The shadow moves off. The little puffs of breath in Blind Willie's ear do not.

'You got something for me, pal?' Wheelock asks.

Blind Willie reaches into his jacket pocket. He produces the envelope and holds it out, jabbing the chilly air with it. It is snatched from his fingers as soon as Wheelock can track it down and get hold of it.

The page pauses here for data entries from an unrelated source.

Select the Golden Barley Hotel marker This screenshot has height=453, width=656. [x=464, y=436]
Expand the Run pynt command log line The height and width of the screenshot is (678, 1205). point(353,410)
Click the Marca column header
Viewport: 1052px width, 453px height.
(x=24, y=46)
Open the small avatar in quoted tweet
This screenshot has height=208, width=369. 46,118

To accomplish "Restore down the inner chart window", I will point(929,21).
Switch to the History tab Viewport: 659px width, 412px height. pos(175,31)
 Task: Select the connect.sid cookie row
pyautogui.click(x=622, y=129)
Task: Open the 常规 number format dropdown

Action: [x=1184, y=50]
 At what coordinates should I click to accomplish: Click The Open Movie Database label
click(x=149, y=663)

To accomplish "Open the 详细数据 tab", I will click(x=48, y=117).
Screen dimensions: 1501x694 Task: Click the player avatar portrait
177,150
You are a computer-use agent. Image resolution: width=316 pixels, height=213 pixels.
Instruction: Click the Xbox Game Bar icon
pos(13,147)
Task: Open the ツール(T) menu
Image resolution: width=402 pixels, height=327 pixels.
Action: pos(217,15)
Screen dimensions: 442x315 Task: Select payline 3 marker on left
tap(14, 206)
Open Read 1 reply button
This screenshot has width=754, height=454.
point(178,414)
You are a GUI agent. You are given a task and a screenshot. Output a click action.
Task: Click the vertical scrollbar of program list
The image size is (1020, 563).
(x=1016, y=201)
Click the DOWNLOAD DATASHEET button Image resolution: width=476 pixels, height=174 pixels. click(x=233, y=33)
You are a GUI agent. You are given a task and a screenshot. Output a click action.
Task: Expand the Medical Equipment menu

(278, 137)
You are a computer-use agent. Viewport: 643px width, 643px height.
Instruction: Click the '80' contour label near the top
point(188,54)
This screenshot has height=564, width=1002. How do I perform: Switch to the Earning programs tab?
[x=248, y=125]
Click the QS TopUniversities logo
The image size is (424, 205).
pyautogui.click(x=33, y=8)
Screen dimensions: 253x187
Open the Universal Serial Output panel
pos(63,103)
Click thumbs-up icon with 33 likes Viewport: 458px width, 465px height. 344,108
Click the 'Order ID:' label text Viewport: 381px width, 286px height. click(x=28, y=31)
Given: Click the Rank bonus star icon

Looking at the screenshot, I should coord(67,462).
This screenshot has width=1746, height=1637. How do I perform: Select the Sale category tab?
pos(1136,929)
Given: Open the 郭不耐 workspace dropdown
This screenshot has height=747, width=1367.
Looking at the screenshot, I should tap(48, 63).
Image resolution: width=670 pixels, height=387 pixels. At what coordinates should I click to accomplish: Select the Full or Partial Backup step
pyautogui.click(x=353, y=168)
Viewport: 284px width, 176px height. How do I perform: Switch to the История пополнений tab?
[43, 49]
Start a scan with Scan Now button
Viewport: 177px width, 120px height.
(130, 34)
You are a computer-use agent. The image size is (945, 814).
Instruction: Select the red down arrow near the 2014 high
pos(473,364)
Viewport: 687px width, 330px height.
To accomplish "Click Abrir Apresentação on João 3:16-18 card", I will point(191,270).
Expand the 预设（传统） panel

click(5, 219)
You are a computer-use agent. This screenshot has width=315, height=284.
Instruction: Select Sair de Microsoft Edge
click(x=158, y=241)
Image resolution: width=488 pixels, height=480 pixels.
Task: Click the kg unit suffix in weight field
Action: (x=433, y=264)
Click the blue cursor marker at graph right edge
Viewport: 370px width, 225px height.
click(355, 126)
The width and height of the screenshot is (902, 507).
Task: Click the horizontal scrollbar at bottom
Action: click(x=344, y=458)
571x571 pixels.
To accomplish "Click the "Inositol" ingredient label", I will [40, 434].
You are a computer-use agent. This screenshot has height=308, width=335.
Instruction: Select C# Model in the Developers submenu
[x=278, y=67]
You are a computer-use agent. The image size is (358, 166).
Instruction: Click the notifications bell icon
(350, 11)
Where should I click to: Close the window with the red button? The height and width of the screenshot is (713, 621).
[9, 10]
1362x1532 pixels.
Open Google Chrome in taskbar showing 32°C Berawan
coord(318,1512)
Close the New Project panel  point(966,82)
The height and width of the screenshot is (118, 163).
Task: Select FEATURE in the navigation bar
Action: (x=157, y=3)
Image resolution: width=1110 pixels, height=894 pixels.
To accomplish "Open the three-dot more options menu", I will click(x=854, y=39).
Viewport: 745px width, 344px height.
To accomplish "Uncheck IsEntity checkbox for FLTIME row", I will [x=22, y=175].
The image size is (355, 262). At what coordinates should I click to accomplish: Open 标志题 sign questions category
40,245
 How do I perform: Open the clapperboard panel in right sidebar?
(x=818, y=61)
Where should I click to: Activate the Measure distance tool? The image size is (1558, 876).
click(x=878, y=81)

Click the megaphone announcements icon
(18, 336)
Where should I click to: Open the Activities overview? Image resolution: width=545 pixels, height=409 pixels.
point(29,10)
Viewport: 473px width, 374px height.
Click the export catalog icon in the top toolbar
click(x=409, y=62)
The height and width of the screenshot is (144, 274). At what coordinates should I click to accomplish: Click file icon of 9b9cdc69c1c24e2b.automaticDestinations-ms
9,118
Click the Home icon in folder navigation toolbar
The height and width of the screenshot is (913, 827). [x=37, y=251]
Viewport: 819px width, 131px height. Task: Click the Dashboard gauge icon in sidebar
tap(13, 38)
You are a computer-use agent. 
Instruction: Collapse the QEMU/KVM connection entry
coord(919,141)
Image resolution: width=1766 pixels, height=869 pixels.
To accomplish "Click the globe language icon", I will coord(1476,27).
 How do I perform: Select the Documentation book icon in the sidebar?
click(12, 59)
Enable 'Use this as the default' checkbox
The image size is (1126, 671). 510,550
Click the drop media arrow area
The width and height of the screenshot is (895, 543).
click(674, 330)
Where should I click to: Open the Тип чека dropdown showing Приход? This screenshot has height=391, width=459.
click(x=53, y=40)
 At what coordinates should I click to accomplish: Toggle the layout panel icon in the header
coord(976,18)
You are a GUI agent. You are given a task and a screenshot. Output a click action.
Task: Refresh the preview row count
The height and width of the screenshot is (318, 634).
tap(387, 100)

'You ass**le!' There's fear as well as anger in the cop's voice. 'How many times have I told you, palm it, palm it!'

Blind Willie says nothing. He is thinking of the baseball glove, how he erased BOBBY GARFIELD - as well as you could erase ink from leather, anyway - and then printed Willie Shearman's name in its place. Later, after Vietnam and just as he was starting his new career, he erased a second time and printed a single name, GARFIELD, in big block letters. The place on the side of the old Alvin Dark glove where all these changes have been made looks flayed and raw. If he thinks of the glove, if he concentrates on that scuffed place and its layer of names, he can probably keep from doing something stupid. That's what Wheelock wants, of course, what he wants a lot more than his shitty little payoff: for Willie to do something stupid, to give himself away.

'How much?' Wheelock asks after a moment.

'Three hundred,' Blind Willie says. 'Three hundred dollars, Officer Wheelock.'

This is greeted by a little thinking silence, but Wheelock takes a step back from Blind Willie, and the puffs of breath in his ear diffuse a little. Blind Willie is grateful for small favors.